+++ TEKSTFRAGMENT +++
Calorie en calorimeter lijken op elkaar. Ze hebben dezelfde etymologie: calor. Er is een overbodig spellingsprobleem. Schrijf dan ook liever caloriemeter. Hij meet ook calorieën.

Zoniet:

Gebruik dan liever een ander woord, zoals warmtemeter, zodat er geen spellingsverwarring ontstaat.


----------



## eno2

Entropymeter.  In het Nederlands schijnt die niet te bestaan. 
Google zegt: entropie meter. En geeft 1 nederlandstalig resultaat! Geschreven als entropie-meter. Van entropiemeter of entropimeter is geen sprake.


----------



## Red Arrow

eno2 said:


> Entropymeter.  In het Nederlands schijnt die niet te bestaan.
> Google zegt: entropie meter. En geeft 1 nederlandstalig resultaat! Geschreven als entropie-meter. Van entropiemeter of entropimeter is geen sprake.


Kan je serieus de hoeveelheid entropie ''meten''? Je kan het berekenen, dat wel, maar meten?


eno2 said:


> :rofl:
> 
> Ja dikwijls  wordt de oorspronkelijke schrijfwijze en/of klank behouden, zoals in thermo, soms heb je klankwissel en/of schrijfwissel en  dan heet het een  verbindings a-e-i-o-u te zijn.
> 
> Er valt geen staat op te maken.
> 
> Er is geen regel.


Wetenschappelijke namen zijn over het algemeen niet bepaald logisch.


----------



## eno2

> Red Arrow :D said:
> 
> 
> 
> Kan je serieus de hoeveelheid entropie ''meten''? Je kan het berekenen, dat wel, maar meten?
+++
OPDRACHT:
Haal het tekstfragment hierboven over de spelling van calorimeter en entropiemeter alsjeblieft volledig en woordelijk uit de pagina.
+++ AANGELEVERDE GEGEVENS +++
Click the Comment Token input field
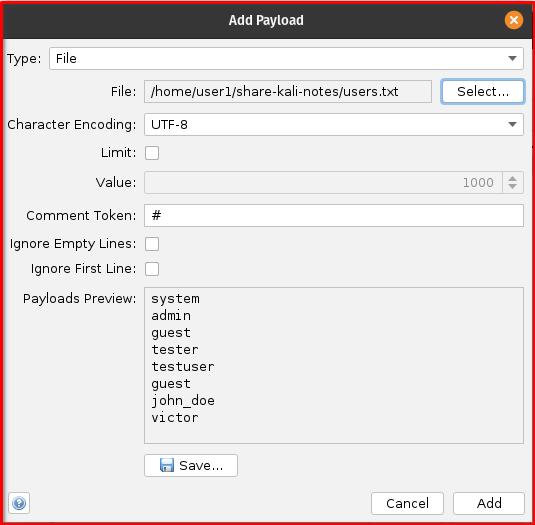The width and height of the screenshot is (535, 525). pyautogui.click(x=334, y=216)
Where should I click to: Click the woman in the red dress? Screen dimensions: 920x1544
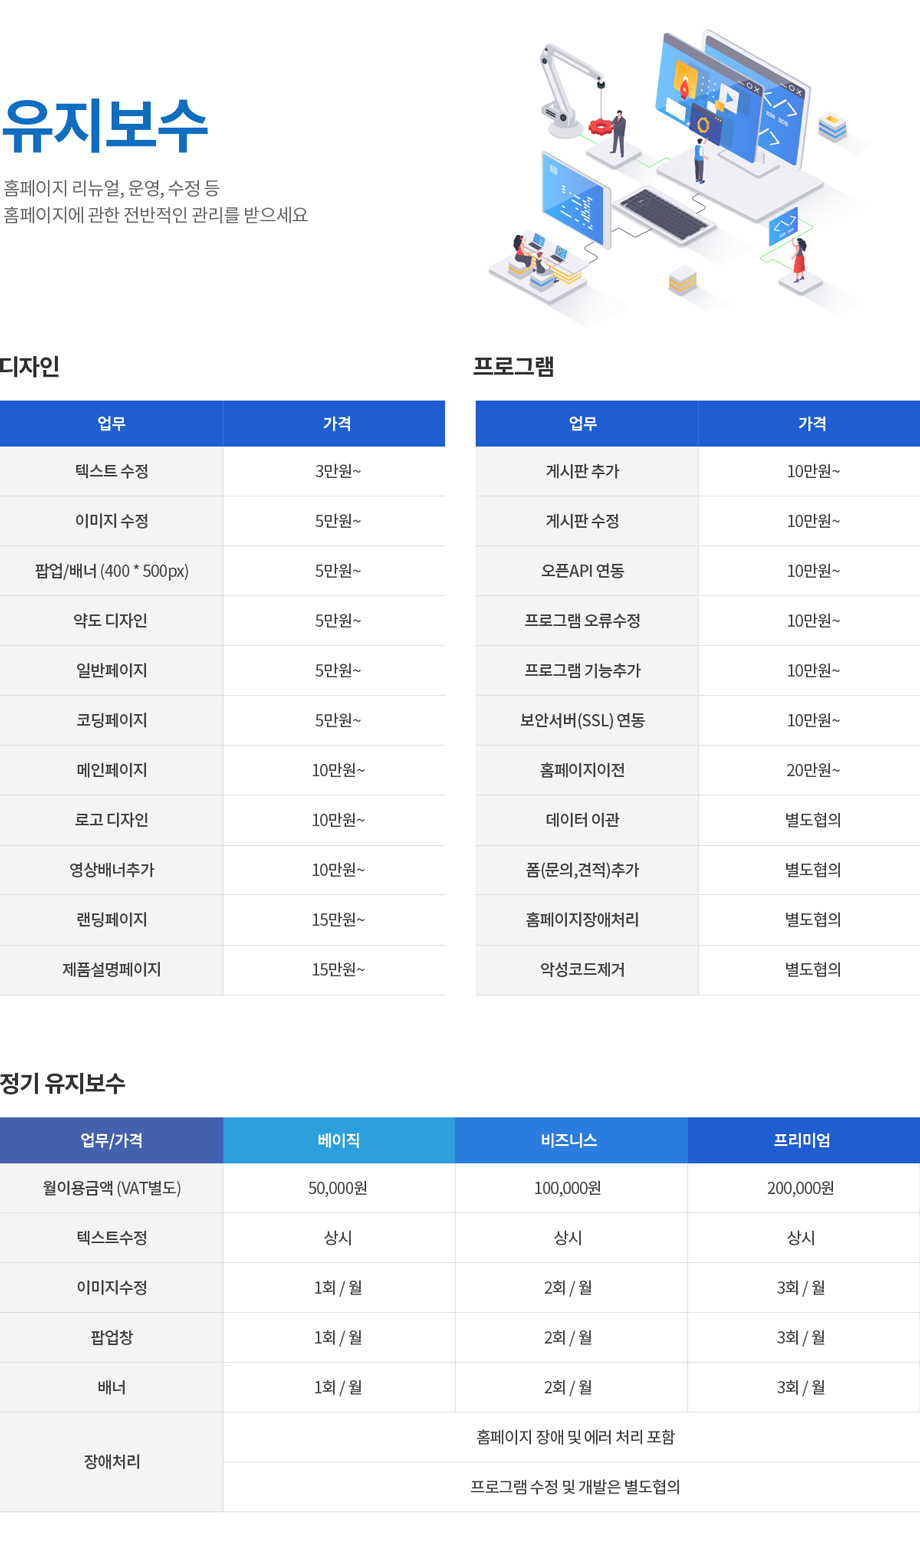(798, 260)
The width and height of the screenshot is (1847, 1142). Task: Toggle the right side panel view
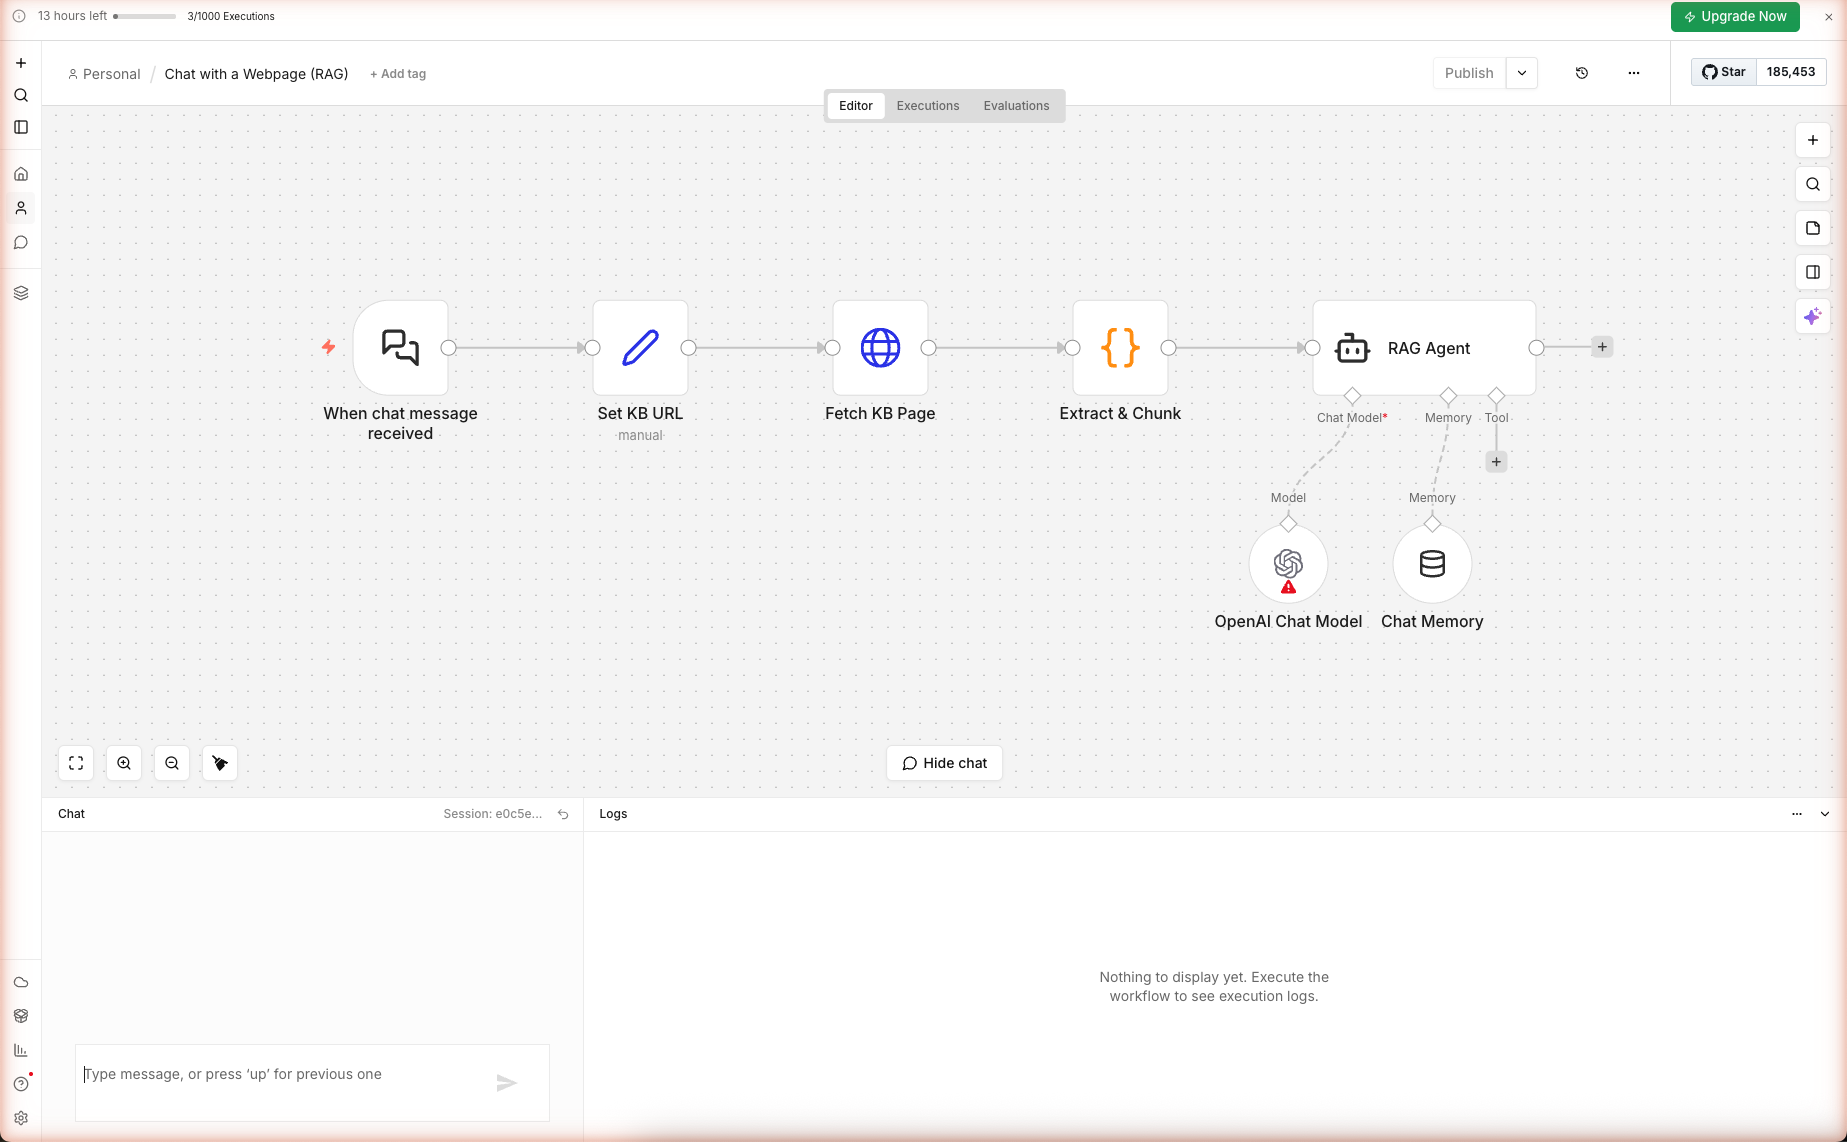click(x=1812, y=272)
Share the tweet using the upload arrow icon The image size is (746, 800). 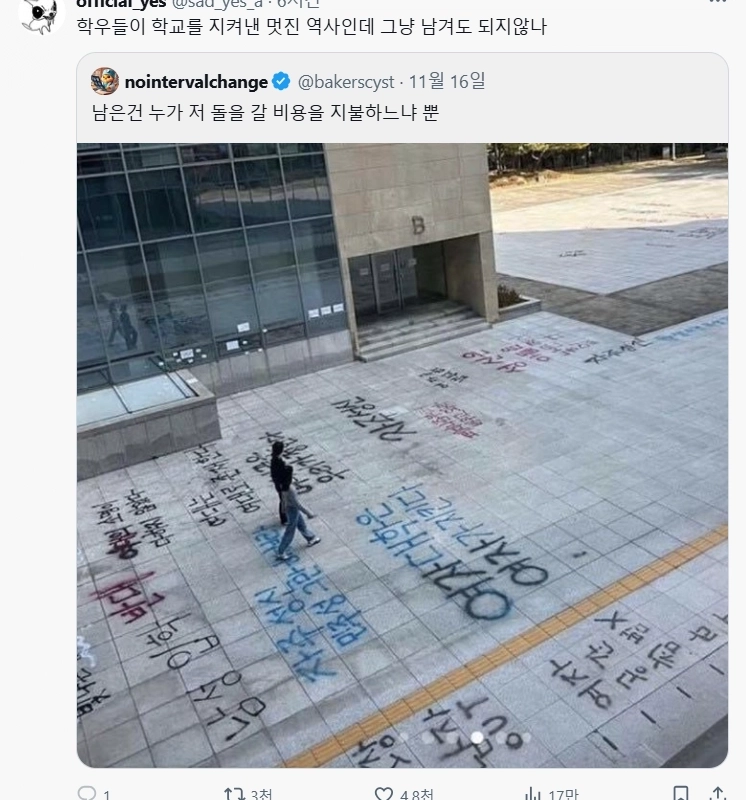[717, 794]
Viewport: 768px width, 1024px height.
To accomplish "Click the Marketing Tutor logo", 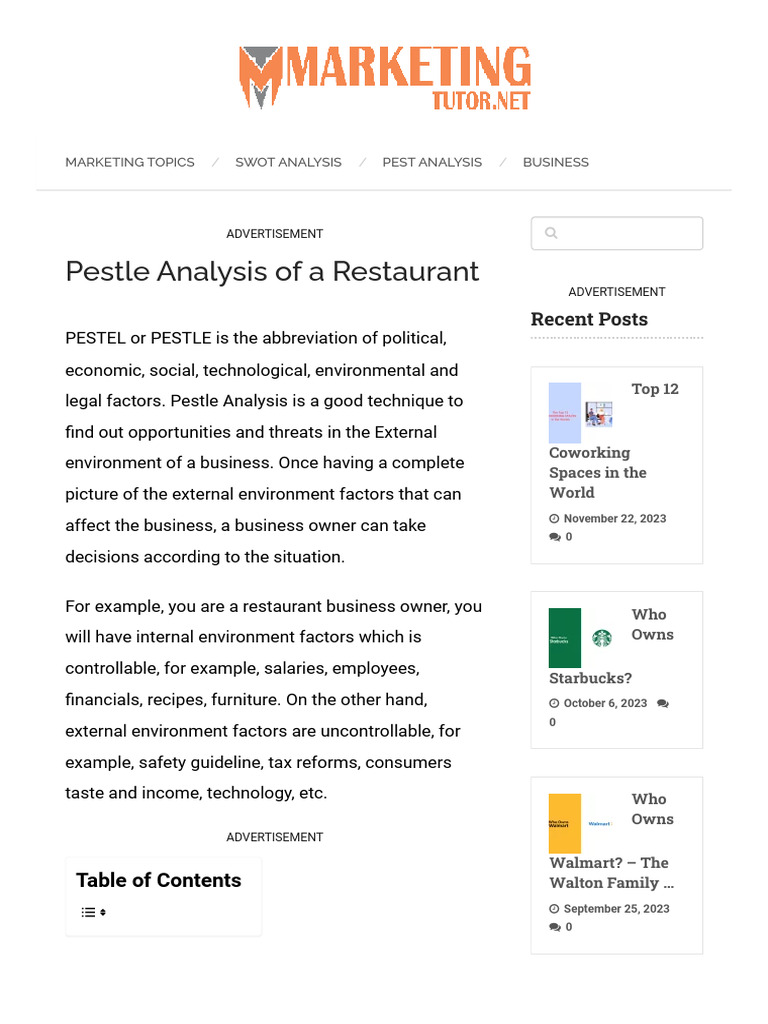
+++
ANTWOORD:
Calorie en calorimeter lijken op elkaar. Ze hebben dezelfde etymologie: calor. Er is een overbodig spellingsprobleem. Schrijf dan ook liever caloriemeter. Hij meet ook calorieën.

Zoniet:

Gebruik dan liever een ander woord, zoals warmtemeter, zodat er geen spellingsverwarring ontstaat.


----------



## eno2

Entropymeter.  In het Nederlands schijnt die niet te bestaan. 
Google zegt: entropie meter. En geeft 1 nederlandstalig resultaat! Geschreven als entropie-meter. Van entropiemeter of entropimeter is geen sprake.


----------



## Red Arrow

eno2 said:


> Entropymeter.  In het Nederlands schijnt die niet te bestaan.
> Google zegt: entropie meter. En geeft 1 nederlandstalig resultaat! Geschreven als entropie-meter. Van entropiemeter of entropimeter is geen sprake.


Kan je serieus de hoeveelheid entropie ''meten''? Je kan het berekenen, dat wel, maar meten?


eno2 said:


> :rofl:
> 
> Ja dikwijls  wordt de oorspronkelijke schrijfwijze en/of klank behouden, zoals in thermo, soms heb je klankwissel en/of schrijfwissel en  dan heet het een  verbindings a-e-i-o-u te zijn.
> 
> Er valt geen staat op te maken.
> 
> Er is geen regel.


Wetenschappelijke namen zijn over het algemeen niet bepaald logisch.


----------



## eno2

> Red Arrow :D said:
> 
> 
> 
> Kan je serieus de hoeveelheid entropie ''meten''? Je kan het berekenen, dat wel, maar meten?